#### DOCUMENT SEGMENT:
12 Lineage Abundance
- Summarise the bioinformatic steps involved in estimating lineage abundance from sequencing data.
- Apply the
nf-core/viralrecon
pipeline for wastewater analysis. - Evaluate sample quality with a particular focus on abundance estimation.
- Interpret the results from the Freyja software and its limitations.
- Prepare the abundance estimates for downstream analysis.
12.1 Bioinformatic analysis
The bioinformatic analysis of wastewater sequencing data broadly involves the following steps:
- Filter the raw sequencing data to remove low-quality reads and trim Illumina adaptors.
- Map the reads to the Wuhan-Hu-1 reference genome.
- Trim the primers from the aligned reads based on the primer location BED file.
- Identify changes relative to the reference sequence.
- Estimate the abundance of known SARS-CoV-2 lineages.
Most of these steps are in common with the processing of clinical samples. The main difference is the last step, where we use a specialised software to estimate the abundance of viral lineages based on the mutations found. There are different software packages designed to estimate lineage abundance from sequencing data and new ones are likely to be developed as the field evolves. See Kayikcioglu et al. 2023 and Sutcliffe et al. 2023 for an overview of the software packages available and their performance on synthetic data.

#### EXTRACTED INFORMATION:

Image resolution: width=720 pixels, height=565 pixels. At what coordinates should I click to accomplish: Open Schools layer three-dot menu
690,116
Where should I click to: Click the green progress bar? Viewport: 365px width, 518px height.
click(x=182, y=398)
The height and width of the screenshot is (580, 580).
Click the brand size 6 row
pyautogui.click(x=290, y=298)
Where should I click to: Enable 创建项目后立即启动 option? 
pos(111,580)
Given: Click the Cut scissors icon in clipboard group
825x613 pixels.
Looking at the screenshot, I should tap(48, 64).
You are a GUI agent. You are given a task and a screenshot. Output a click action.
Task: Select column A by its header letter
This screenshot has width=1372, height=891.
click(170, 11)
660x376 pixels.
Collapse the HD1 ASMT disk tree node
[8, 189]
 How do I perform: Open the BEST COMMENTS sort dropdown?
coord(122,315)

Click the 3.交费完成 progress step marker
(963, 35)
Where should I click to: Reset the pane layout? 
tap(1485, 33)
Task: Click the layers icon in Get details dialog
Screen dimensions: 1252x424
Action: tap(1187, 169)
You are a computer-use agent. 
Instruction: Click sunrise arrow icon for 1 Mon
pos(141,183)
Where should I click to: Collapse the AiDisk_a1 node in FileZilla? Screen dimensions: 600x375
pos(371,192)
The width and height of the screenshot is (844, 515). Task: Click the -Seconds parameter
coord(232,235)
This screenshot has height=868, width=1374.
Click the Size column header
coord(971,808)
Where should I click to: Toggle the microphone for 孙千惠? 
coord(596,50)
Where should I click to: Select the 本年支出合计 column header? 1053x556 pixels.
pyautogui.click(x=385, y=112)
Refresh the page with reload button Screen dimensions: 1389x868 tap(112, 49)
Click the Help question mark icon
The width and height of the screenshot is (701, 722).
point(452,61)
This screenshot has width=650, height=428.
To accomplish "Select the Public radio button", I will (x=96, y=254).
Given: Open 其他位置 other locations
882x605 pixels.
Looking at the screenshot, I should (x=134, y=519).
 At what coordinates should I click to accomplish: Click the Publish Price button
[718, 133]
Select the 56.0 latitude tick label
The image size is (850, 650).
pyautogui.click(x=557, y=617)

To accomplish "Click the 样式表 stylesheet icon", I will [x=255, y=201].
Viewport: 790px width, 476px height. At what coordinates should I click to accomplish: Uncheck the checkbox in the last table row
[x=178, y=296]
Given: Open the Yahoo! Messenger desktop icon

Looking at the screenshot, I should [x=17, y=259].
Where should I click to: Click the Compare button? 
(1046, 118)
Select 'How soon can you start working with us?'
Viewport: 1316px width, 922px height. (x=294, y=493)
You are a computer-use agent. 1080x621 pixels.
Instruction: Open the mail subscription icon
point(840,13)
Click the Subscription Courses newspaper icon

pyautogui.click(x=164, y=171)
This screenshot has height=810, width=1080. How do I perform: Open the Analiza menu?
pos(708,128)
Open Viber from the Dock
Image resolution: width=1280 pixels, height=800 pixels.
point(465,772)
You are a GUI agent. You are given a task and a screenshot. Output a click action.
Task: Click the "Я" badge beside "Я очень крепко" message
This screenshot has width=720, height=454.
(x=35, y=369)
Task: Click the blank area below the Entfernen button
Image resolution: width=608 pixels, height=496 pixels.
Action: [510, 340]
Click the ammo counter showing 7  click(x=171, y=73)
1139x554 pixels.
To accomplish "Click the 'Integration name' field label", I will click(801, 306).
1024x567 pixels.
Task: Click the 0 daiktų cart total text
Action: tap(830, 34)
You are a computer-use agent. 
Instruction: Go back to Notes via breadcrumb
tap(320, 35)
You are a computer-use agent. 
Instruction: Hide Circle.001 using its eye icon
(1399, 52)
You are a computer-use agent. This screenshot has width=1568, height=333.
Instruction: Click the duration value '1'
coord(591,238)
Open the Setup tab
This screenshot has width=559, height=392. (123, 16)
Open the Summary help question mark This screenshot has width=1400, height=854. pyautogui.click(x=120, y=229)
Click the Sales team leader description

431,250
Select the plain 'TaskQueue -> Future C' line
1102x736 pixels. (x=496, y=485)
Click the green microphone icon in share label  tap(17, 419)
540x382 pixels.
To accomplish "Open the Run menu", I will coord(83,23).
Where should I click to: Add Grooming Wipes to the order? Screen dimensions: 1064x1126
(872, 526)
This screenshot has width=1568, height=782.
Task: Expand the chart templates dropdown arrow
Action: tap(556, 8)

#### ACTIVITY 1:
In the lineage abundance text, which file guides the trimming of primers from the aligned reads?
#### ACTIVITY 2:
Continue the lineage abundance text after its final sentence.

#### WRITTEN REPLY 1:
The primer location BED file.

#### WRITTEN REPLY 2:
The software that we will use, implemented in the nf-core/viralrecon
pipeline is called Freyja. This tool takes advantage of the large number of known lineages of SARS-CoV-2, which it pulls from the UShER global phylogeny. This global phylogeny is updated daily, and so is the Freyja database. Freyja combines the known mutations for each lineage with the frequency of observed mutations estimated from our sequencing data to estimate the frequency of those lineages.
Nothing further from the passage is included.